We comprehend that Mrs. Ros-Lehtinen’s United Nations bill will be uphill sledding. The dream of world government that caught fire at Lake Success is, for many, a hard one to let go of. That is the only thing that can explain the fact that the United States is paying anything at all into the United Nations. The world body that ushered the State of Israel into existence, creating the homeland in which the Jews would be redeemed, has turned into an engine of the movement to isolate, and even destroy, the state it created. That is but one of its many disappointments.

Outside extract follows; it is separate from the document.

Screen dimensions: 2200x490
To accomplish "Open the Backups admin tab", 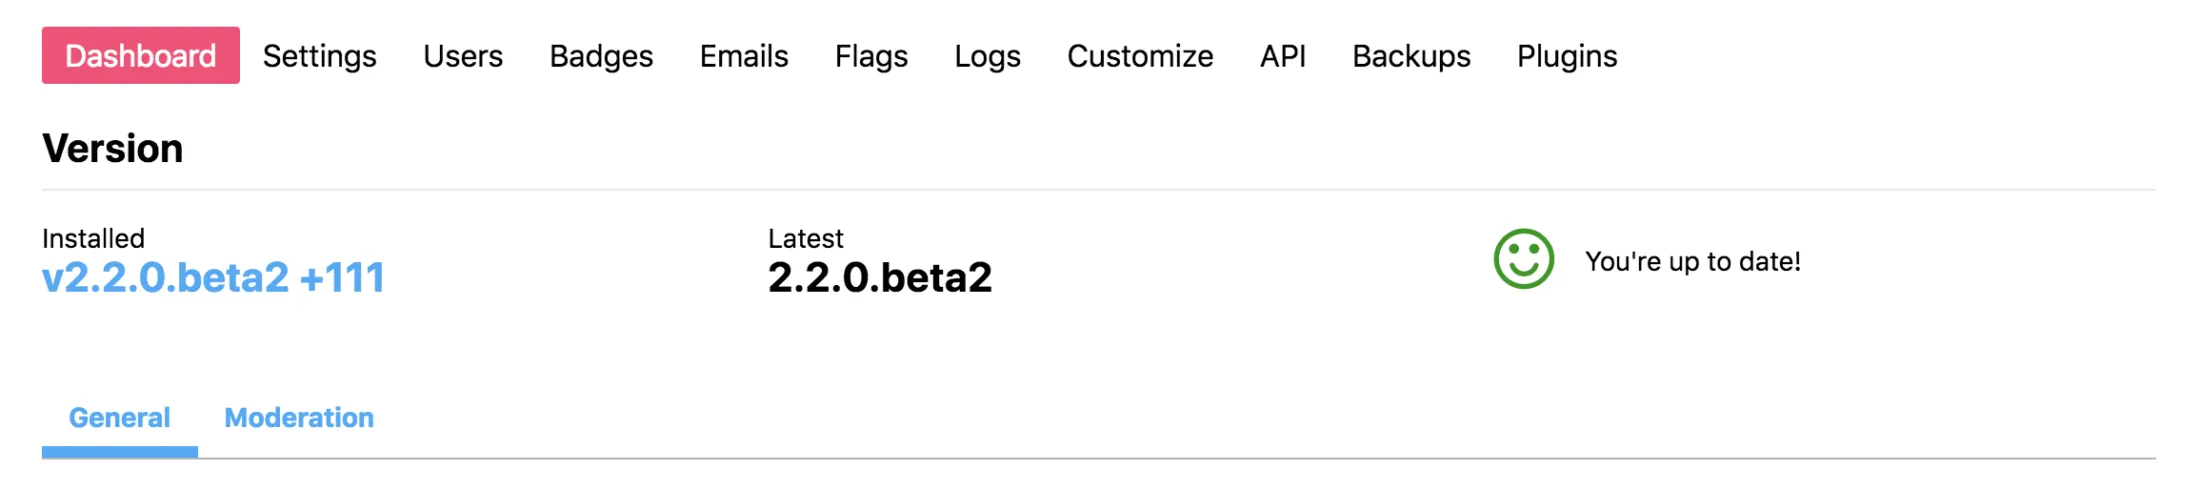I will pyautogui.click(x=1411, y=56).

Mrs. Ros-Lehtinen’s idea of member states being able to direct how their funding to the United Nations is to be targeted isn’t entirely new, as Mr. Avni pointed out in his dispatch yesterday. What is new is the emergence of Mrs. Ros-Lehtinen as major power on the Hill. This is something to be marked by the United Nations. Feature what happened in respect of Cuba. For a while before the 2008 elections, it looked as if America’s embargo on the communist regime would be eased. Then voters handed control of the Congress to the Republicans, Mrs. Ros-Lehtinen emerged as chairman of the Committee on Foreign Relations. The entente with Cuba was stopped colder than a mackerel.

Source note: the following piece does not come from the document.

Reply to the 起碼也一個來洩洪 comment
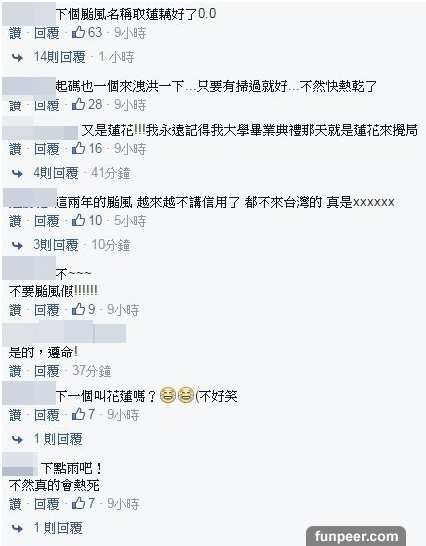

Newsmax, in a dispatch yesterday, notes that Mrs. Ros-Lehtinen’s pending bill is an “updated version” of the United Nations Transparency, Accountability and Reform Act, which she first introduced in 2007. Politico characterizes Mrs. Ros-Lehtinen’s “leverage for change at the U.N.” as stemming from the “large amount of the international body’s budget that the American taxpayer has traditionally been responsible for.” It notes that America pays 22% of the U.N.’s regular operations budget and is assessed 27% of the peacekeeping budget, all totaling something like $3.35 billion in 2010. Our own instinct here is that Congress would best take a cue from Teddy Roosevelt’s line about walking softly and carrying a big stick. The United Nations plutocrats will take the Congress seriously when Mrs. Ros-Lehtinen wins passage of her reform.